Jafa realiza a seu modo aquilo que lhe fascinara no experimento Passing Through, de Larry Clark: a composição fílmica segundo a cadência do jazz. Distingue-se, contudo, de Clark ao traduzir a cadência na montagem dos flashes de acontecimentos recortados nos momentos agudos de sua execução: no salto do atleta, nas contorções da dança, nos empurrões agressivos de policiais, no êxtase da celebração religiosa.
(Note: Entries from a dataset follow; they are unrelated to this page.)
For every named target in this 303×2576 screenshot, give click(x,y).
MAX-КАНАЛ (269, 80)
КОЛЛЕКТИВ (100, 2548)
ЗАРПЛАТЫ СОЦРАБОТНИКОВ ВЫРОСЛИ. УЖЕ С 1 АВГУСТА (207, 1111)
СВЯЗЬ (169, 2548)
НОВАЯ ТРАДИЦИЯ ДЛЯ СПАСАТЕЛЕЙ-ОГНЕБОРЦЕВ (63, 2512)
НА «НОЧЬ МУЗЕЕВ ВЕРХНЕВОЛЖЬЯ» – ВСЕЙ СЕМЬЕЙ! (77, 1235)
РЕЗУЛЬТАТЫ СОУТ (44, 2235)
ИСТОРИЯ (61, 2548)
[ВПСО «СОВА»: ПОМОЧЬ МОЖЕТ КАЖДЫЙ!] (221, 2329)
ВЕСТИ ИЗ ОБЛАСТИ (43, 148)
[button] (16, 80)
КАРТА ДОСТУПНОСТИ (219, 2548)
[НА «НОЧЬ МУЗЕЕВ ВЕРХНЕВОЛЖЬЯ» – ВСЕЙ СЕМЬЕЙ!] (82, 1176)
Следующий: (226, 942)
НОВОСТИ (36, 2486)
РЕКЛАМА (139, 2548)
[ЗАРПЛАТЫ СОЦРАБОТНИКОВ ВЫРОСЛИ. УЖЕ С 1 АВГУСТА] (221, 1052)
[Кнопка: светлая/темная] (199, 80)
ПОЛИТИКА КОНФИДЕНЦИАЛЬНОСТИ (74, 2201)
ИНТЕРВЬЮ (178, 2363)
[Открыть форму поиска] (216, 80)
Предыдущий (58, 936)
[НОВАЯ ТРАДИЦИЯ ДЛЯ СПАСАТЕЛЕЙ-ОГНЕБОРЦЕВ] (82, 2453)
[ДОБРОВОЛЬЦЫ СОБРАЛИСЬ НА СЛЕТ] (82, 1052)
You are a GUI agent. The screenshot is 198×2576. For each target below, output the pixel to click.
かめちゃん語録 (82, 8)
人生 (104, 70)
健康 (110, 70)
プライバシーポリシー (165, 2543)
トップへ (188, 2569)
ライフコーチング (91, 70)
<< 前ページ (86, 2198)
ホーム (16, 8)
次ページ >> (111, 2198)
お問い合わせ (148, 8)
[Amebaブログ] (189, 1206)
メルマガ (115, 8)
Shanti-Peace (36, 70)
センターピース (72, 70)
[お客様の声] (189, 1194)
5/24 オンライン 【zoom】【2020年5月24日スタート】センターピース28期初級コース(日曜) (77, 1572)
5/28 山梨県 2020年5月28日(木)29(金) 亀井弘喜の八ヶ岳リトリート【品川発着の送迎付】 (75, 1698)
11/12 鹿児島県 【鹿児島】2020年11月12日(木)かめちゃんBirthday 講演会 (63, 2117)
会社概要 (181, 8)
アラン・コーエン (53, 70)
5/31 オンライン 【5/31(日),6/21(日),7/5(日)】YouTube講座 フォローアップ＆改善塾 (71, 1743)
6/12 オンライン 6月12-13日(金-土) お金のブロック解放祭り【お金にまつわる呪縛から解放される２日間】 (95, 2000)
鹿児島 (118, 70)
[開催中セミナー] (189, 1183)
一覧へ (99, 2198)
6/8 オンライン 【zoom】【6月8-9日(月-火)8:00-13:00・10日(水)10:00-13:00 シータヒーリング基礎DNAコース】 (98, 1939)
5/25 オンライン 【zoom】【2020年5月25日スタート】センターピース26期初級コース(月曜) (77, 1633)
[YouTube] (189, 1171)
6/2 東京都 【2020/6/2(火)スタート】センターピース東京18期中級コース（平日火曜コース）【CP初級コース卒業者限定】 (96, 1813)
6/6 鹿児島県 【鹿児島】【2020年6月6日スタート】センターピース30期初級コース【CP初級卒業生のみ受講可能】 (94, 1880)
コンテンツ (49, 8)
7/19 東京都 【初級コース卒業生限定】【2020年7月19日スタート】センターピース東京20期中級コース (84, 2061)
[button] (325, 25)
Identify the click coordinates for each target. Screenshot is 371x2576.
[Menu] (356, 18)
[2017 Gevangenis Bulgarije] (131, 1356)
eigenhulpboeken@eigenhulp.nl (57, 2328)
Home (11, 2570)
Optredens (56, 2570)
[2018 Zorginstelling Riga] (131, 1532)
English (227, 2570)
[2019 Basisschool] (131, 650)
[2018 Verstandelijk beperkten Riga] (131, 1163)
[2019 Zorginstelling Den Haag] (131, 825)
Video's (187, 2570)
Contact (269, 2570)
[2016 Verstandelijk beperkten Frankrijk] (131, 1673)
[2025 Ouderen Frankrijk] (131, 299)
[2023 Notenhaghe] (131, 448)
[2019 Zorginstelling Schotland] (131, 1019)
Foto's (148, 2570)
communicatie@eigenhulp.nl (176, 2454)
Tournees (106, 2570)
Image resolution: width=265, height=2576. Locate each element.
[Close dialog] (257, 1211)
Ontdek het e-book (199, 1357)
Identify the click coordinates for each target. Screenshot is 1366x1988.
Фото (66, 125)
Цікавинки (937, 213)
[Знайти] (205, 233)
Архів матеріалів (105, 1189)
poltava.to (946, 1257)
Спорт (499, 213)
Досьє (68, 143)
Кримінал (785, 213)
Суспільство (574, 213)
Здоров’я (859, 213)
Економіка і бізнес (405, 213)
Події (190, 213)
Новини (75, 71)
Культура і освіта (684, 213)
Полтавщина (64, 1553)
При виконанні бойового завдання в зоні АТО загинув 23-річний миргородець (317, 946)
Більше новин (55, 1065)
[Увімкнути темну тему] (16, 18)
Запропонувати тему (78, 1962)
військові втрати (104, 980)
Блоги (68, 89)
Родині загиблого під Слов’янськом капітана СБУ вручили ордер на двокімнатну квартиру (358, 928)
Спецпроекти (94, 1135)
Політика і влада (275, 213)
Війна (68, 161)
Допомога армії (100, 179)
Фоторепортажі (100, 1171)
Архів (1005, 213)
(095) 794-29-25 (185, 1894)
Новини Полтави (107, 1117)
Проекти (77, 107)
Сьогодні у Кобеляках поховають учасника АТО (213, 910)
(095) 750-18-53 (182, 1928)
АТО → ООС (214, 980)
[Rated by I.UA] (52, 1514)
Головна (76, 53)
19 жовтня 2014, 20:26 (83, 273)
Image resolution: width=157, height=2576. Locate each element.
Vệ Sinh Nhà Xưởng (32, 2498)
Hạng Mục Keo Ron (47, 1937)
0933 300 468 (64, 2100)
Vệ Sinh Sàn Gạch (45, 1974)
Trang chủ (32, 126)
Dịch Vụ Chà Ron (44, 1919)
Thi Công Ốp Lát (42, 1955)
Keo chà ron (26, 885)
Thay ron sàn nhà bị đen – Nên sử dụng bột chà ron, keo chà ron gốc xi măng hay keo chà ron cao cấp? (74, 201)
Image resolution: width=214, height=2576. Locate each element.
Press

O flash captura tensionamentos e com eles constrói a cadência da entoação cinemática, uma expressão audiovisual que é estética e política.

É o que entendemos ter sido a qualidade diferencial do filme jazzístico de Jafa na composição de Love Is the Message cujas cenas passamos a examinar na sequência.

Love Is the Message, the Message is Death foi lançado em 2016 como videoinstalação que, durante 48horas, projetava o filme em diferentes museus do mundo24 24 Por iniciativa do Smithsonian American Art Museum e do Hirshhorn Museum and Sculpture Garden, onze museus de diferentes países se uniram para organizar uma exibição simultânea e contínua do filme durante 48 horas, começando às 14h do dia 26 de junho de 2020 no site das instituições, onde as cópias do filme foram depositadas (Germano, 2020). . Com a canção suplicante que o rapper Kanye West, a entoação com um coro de vozes e em contraponto com solos de outros rappers invade o ambiente da sala como canção pop entoada como rap-gospel de um hino de louvor e lamento.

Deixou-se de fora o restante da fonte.